PROBLEM STATEMENT
Look for the line that has "Arts & Culture (39, 2077)" in the material below; please repeat it and every line after it, exactly, up to and including the line that has "68 (199, 2033)", and nothing else.

EXTRACTED MATERIAL
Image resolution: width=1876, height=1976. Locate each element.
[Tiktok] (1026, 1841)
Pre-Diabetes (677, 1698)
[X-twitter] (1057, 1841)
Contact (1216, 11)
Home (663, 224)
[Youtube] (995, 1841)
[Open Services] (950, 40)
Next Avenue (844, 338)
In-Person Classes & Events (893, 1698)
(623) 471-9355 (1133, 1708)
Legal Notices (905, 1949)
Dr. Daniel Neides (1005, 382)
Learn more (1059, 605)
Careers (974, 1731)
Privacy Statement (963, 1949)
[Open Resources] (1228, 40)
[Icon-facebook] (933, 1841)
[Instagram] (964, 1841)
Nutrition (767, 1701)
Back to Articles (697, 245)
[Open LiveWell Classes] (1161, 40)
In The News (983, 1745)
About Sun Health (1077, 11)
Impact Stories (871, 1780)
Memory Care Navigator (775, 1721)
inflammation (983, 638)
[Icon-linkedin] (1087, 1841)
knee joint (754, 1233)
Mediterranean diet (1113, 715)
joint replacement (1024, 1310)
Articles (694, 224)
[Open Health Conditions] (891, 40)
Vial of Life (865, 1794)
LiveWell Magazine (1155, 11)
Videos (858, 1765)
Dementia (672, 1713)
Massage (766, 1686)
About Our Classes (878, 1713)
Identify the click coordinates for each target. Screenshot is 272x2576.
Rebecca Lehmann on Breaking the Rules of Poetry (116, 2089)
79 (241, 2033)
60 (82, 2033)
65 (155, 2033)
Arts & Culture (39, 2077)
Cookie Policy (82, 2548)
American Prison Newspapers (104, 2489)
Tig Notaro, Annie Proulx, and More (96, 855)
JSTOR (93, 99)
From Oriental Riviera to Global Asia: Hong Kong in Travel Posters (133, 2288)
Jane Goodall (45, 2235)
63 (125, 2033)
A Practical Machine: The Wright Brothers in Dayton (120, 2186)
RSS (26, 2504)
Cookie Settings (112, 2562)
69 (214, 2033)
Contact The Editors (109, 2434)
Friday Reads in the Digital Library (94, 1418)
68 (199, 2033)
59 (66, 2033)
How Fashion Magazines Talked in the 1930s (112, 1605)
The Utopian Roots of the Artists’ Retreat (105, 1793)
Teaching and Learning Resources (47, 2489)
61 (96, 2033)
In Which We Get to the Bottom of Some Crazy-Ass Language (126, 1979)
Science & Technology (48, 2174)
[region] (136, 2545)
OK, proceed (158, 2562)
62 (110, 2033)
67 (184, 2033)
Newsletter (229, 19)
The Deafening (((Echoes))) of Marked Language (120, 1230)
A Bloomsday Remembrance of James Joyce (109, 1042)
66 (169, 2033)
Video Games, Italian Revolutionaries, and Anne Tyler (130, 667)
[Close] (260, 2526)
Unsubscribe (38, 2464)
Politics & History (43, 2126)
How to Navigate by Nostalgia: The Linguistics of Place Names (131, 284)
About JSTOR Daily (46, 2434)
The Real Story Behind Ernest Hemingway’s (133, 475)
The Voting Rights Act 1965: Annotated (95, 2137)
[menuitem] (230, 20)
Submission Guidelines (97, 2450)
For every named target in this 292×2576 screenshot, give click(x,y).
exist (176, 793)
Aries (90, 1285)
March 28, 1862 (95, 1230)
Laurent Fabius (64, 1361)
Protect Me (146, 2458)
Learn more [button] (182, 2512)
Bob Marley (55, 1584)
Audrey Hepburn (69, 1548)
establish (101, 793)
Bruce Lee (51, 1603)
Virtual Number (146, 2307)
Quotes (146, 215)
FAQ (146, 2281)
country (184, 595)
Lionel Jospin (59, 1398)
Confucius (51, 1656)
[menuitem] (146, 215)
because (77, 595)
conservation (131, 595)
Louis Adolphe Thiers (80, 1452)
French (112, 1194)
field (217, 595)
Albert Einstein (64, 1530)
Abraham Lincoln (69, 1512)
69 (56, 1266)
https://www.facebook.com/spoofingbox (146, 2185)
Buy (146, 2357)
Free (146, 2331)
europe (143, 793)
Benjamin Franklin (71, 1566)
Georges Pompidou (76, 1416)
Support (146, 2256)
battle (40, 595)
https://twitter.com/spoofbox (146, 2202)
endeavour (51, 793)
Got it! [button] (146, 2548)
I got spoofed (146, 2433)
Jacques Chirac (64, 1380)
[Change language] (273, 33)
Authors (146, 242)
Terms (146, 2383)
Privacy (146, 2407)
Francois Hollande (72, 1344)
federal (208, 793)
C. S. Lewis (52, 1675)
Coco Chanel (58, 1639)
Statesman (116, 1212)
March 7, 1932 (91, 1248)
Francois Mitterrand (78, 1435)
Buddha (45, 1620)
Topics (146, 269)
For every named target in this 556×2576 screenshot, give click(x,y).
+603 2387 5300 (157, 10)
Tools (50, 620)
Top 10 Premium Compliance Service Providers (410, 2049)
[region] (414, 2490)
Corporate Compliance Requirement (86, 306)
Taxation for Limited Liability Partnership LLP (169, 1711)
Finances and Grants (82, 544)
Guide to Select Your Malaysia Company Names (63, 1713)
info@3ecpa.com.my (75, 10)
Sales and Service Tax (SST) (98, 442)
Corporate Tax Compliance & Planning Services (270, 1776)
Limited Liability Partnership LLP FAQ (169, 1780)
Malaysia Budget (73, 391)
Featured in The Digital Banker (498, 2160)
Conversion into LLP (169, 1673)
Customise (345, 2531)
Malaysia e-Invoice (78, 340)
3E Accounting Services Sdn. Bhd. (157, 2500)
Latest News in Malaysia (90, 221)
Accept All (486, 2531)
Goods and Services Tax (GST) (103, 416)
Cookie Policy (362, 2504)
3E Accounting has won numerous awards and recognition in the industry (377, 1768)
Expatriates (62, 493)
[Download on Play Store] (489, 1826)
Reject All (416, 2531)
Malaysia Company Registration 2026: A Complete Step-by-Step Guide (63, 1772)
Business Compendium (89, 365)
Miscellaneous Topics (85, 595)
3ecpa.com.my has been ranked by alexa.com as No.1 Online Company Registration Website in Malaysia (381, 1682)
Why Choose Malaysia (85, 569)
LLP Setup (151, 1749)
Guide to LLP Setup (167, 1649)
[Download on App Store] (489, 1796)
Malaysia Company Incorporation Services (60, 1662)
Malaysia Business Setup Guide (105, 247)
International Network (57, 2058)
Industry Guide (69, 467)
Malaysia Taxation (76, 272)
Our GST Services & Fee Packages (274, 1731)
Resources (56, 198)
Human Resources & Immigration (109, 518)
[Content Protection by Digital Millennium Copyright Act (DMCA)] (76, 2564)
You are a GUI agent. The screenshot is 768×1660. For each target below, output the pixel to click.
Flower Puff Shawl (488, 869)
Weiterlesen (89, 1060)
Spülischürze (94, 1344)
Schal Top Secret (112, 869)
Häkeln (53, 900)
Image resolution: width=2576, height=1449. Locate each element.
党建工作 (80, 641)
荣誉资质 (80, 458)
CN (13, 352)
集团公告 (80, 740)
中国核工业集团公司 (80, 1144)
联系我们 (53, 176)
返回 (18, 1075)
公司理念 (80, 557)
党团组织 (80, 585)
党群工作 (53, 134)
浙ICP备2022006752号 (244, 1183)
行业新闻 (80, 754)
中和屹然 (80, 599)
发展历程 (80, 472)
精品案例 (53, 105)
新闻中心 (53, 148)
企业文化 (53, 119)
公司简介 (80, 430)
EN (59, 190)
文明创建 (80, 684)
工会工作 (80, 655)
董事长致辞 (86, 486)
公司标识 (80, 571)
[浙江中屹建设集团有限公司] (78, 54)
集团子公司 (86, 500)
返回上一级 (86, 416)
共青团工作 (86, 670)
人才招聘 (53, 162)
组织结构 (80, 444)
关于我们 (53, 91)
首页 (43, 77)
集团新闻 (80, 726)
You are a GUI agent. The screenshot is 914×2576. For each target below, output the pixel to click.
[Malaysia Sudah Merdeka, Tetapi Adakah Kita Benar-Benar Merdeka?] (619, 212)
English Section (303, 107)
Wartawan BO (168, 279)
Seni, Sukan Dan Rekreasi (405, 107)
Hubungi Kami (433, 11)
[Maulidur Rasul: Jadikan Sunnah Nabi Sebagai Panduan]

ANSWER SPACE
Arts & Culture (39, 2077)
Cookie Policy (82, 2548)
American Prison Newspapers (104, 2489)
Tig Notaro, Annie Proulx, and More (96, 855)
JSTOR (93, 99)
From Oriental Riviera to Global Asia: Hong Kong in Travel Posters (133, 2288)
Jane Goodall (45, 2235)
63 (125, 2033)
A Practical Machine: The Wright Brothers in Dayton (120, 2186)
RSS (26, 2504)
Cookie Settings (112, 2562)
69 (214, 2033)
Contact The Editors (109, 2434)
Friday Reads in the Digital Library (94, 1418)
68 (199, 2033)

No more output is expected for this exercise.